Book Review: The Chaperone by Laura Moriarty

The Chaperone
The Chaperone by Laura Moriarty

My rating: 3 of 5 stars

Summary:   Only a few years before becoming a famous silent-film star and an icon of her generation, a fifteen-year-old Louise Brooks leaves Wichita, Kansas, to study with the prestigious Denishawn School of Dancing in New York. Much to her annoyance, she is accompanied by a thirty-six-year-old chaperone, who is neither mother nor friend. Cora Carlisle, a complicated but traditional woman with her own reasons for making the trip, has no idea what she’s in for. Young Louise, already stunningly beautiful and sporting her famous black bob with blunt bangs, is known for her arrogance and her lack of respect for convention. Ultimately, the five weeks they spend together will transform their lives forever.
For Cora, the city holds the promise of discovery that might answer the question at the core of her being, and even as she does her best to watch over Louise in this strange and bustling place she embarks on a mission of her own. And while what she finds isn’t what she anticipated, she is liberated in a way she could not have imagined. Over the course of Cora’s relationship with Louise, her eyes are opened to the promise of the twentieth century and a new understanding of the possibilities for being fully alive.
Drawing on the rich history of the 1920s,’30s, and beyond—from the orphan trains to Prohibition, flappers,  and the onset of the Great Depression to the burgeoning movement for equal rights and new opportunities for women—Laura Moriarty’s The Chaperone illustrates how rapidly everything, from fashion and hemlines to values and attitudes, was changing at this time and what a vast difference it all made for Louise Brooks, Cora Carlisle, and others like them.

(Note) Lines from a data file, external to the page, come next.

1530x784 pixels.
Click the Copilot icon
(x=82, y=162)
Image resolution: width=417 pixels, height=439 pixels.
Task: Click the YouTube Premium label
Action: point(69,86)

I read a fair amount of historical fiction but not much that actually features a character who was a world-famous celebrity. Admittedly, I know precious little about Louise Brooks (even after reading this) & I think that lent to my enjoyment of the story. I wasn't looking for a deep accounting of her life or to compare what was already known. Louise is simply the means in this story for us to journey with Cora finding herself. Honestly, Louise needn't have been "Louise" for me to have enjoyed the journey. She's not much used & so seemed like an afterthought for much of the story, that I didn't connect deeply to her & in the end, didn't feel she added more to the story than some unknown, random sniping teenage girl (read: choose a weeknight & turn on the CW or an ABC Family show) would have. That Louise toted Schopenhauer didn't really make her more interesting or relevant to the story.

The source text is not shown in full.